**WHAT IS BEING ASKED**
Copy each of the following records word for word, keeping their original order.
************
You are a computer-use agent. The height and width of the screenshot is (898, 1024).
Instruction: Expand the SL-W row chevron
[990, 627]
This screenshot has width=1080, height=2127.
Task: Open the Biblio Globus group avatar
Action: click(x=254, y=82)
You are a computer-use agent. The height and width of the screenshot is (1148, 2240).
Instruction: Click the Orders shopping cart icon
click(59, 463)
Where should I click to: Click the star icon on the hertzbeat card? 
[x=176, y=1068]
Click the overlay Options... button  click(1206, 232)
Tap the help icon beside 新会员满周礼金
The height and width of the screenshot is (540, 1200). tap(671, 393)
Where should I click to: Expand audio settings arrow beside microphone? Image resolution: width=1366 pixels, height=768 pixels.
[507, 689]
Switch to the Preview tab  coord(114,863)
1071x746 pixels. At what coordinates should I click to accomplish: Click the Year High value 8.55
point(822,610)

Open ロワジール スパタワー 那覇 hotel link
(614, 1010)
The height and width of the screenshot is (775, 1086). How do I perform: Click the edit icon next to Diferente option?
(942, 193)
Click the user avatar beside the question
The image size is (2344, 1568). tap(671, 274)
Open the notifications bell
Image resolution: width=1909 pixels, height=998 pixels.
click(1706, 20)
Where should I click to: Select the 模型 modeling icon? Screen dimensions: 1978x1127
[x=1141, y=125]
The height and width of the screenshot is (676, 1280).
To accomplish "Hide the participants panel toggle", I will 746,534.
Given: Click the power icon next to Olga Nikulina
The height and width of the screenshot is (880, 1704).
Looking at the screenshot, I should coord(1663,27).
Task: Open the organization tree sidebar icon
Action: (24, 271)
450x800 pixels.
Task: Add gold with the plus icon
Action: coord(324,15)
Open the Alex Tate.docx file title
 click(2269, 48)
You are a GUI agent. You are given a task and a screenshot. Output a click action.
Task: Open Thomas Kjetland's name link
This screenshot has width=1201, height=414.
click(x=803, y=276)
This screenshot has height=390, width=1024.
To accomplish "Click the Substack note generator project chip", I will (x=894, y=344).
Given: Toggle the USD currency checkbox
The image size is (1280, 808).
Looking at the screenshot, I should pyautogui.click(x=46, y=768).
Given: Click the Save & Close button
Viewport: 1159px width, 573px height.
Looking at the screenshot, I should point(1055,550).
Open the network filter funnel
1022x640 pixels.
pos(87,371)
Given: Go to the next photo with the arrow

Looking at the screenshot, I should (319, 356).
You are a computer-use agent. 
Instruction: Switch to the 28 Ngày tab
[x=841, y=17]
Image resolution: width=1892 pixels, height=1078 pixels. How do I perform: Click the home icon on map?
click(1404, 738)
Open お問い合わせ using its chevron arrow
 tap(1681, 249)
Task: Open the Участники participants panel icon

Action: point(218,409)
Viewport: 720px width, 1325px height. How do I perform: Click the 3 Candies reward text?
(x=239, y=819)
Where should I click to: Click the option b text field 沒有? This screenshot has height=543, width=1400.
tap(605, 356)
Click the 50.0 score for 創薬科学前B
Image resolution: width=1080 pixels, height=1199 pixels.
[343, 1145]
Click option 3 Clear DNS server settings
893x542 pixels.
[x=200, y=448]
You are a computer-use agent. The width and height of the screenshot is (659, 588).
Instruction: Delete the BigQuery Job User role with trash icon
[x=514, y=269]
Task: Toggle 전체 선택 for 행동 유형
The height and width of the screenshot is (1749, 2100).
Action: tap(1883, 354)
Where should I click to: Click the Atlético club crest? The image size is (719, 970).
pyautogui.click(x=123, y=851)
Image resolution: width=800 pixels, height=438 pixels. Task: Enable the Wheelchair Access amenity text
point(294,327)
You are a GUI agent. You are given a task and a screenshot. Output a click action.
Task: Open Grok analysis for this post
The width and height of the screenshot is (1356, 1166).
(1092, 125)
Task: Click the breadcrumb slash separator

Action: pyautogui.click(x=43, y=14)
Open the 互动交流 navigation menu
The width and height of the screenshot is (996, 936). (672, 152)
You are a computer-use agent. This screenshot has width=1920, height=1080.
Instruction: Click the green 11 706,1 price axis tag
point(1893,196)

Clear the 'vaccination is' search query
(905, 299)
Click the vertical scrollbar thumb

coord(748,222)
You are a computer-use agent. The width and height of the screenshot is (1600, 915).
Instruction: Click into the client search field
************
**RESPONSE TO THE EXERCISE**
You are a computer-use agent. The height and width of the screenshot is (898, 1024).
Instruction: Expand the SL-W row chevron
[990, 627]
This screenshot has width=1080, height=2127.
Task: Open the Biblio Globus group avatar
Action: click(x=254, y=82)
You are a computer-use agent. The height and width of the screenshot is (1148, 2240).
Instruction: Click the Orders shopping cart icon
click(59, 463)
Where should I click to: Click the star icon on the hertzbeat card? 
[x=176, y=1068]
Click the overlay Options... button  click(1206, 232)
Tap the help icon beside 新会员满周礼金
The height and width of the screenshot is (540, 1200). tap(671, 393)
Where should I click to: Expand audio settings arrow beside microphone? Image resolution: width=1366 pixels, height=768 pixels.
[507, 689]
Switch to the Preview tab  coord(114,863)
1071x746 pixels. At what coordinates should I click to accomplish: Click the Year High value 8.55
point(822,610)

Open ロワジール スパタワー 那覇 hotel link
(614, 1010)
The height and width of the screenshot is (775, 1086). How do I perform: Click the edit icon next to Diferente option?
(942, 193)
Click the user avatar beside the question
The image size is (2344, 1568). tap(671, 274)
Open the notifications bell
Image resolution: width=1909 pixels, height=998 pixels.
click(1706, 20)
Where should I click to: Select the 模型 modeling icon? Screen dimensions: 1978x1127
[x=1141, y=125]
The height and width of the screenshot is (676, 1280).
To accomplish "Hide the participants panel toggle", I will 746,534.
Given: Click the power icon next to Olga Nikulina
The height and width of the screenshot is (880, 1704).
Looking at the screenshot, I should coord(1663,27).
Task: Open the organization tree sidebar icon
Action: (24, 271)
450x800 pixels.
Task: Add gold with the plus icon
Action: coord(324,15)
Open the Alex Tate.docx file title
 click(2269, 48)
You are a GUI agent. You are given a task and a screenshot. Output a click action.
Task: Open Thomas Kjetland's name link
This screenshot has width=1201, height=414.
click(x=803, y=276)
This screenshot has height=390, width=1024.
To accomplish "Click the Substack note generator project chip", I will (x=894, y=344).
Given: Toggle the USD currency checkbox
The image size is (1280, 808).
Looking at the screenshot, I should pyautogui.click(x=46, y=768).
Given: Click the Save & Close button
Viewport: 1159px width, 573px height.
Looking at the screenshot, I should point(1055,550).
Open the network filter funnel
1022x640 pixels.
pos(87,371)
Given: Go to the next photo with the arrow

Looking at the screenshot, I should (319, 356).
You are a computer-use agent. 
Instruction: Switch to the 28 Ngày tab
[x=841, y=17]
Image resolution: width=1892 pixels, height=1078 pixels. How do I perform: Click the home icon on map?
click(1404, 738)
Open お問い合わせ using its chevron arrow
 tap(1681, 249)
Task: Open the Участники participants panel icon

Action: point(218,409)
Viewport: 720px width, 1325px height. How do I perform: Click the 3 Candies reward text?
(x=239, y=819)
Where should I click to: Click the option b text field 沒有? This screenshot has height=543, width=1400.
tap(605, 356)
Click the 50.0 score for 創薬科学前B
Image resolution: width=1080 pixels, height=1199 pixels.
[343, 1145]
Click option 3 Clear DNS server settings
893x542 pixels.
[x=200, y=448]
You are a computer-use agent. The width and height of the screenshot is (659, 588).
Instruction: Delete the BigQuery Job User role with trash icon
[x=514, y=269]
Task: Toggle 전체 선택 for 행동 유형
The height and width of the screenshot is (1749, 2100).
Action: tap(1883, 354)
Where should I click to: Click the Atlético club crest? The image size is (719, 970).
pyautogui.click(x=123, y=851)
Image resolution: width=800 pixels, height=438 pixels. Task: Enable the Wheelchair Access amenity text
point(294,327)
You are a GUI agent. You are given a task and a screenshot. Output a click action.
Task: Open Grok analysis for this post
The width and height of the screenshot is (1356, 1166).
(1092, 125)
Task: Click the breadcrumb slash separator

Action: pyautogui.click(x=43, y=14)
Open the 互动交流 navigation menu
The width and height of the screenshot is (996, 936). (672, 152)
You are a computer-use agent. This screenshot has width=1920, height=1080.
Instruction: Click the green 11 706,1 price axis tag
point(1893,196)

Clear the 'vaccination is' search query
(905, 299)
Click the vertical scrollbar thumb

coord(748,222)
You are a computer-use agent. The width and height of the screenshot is (1600, 915).
Instruction: Click into the client search field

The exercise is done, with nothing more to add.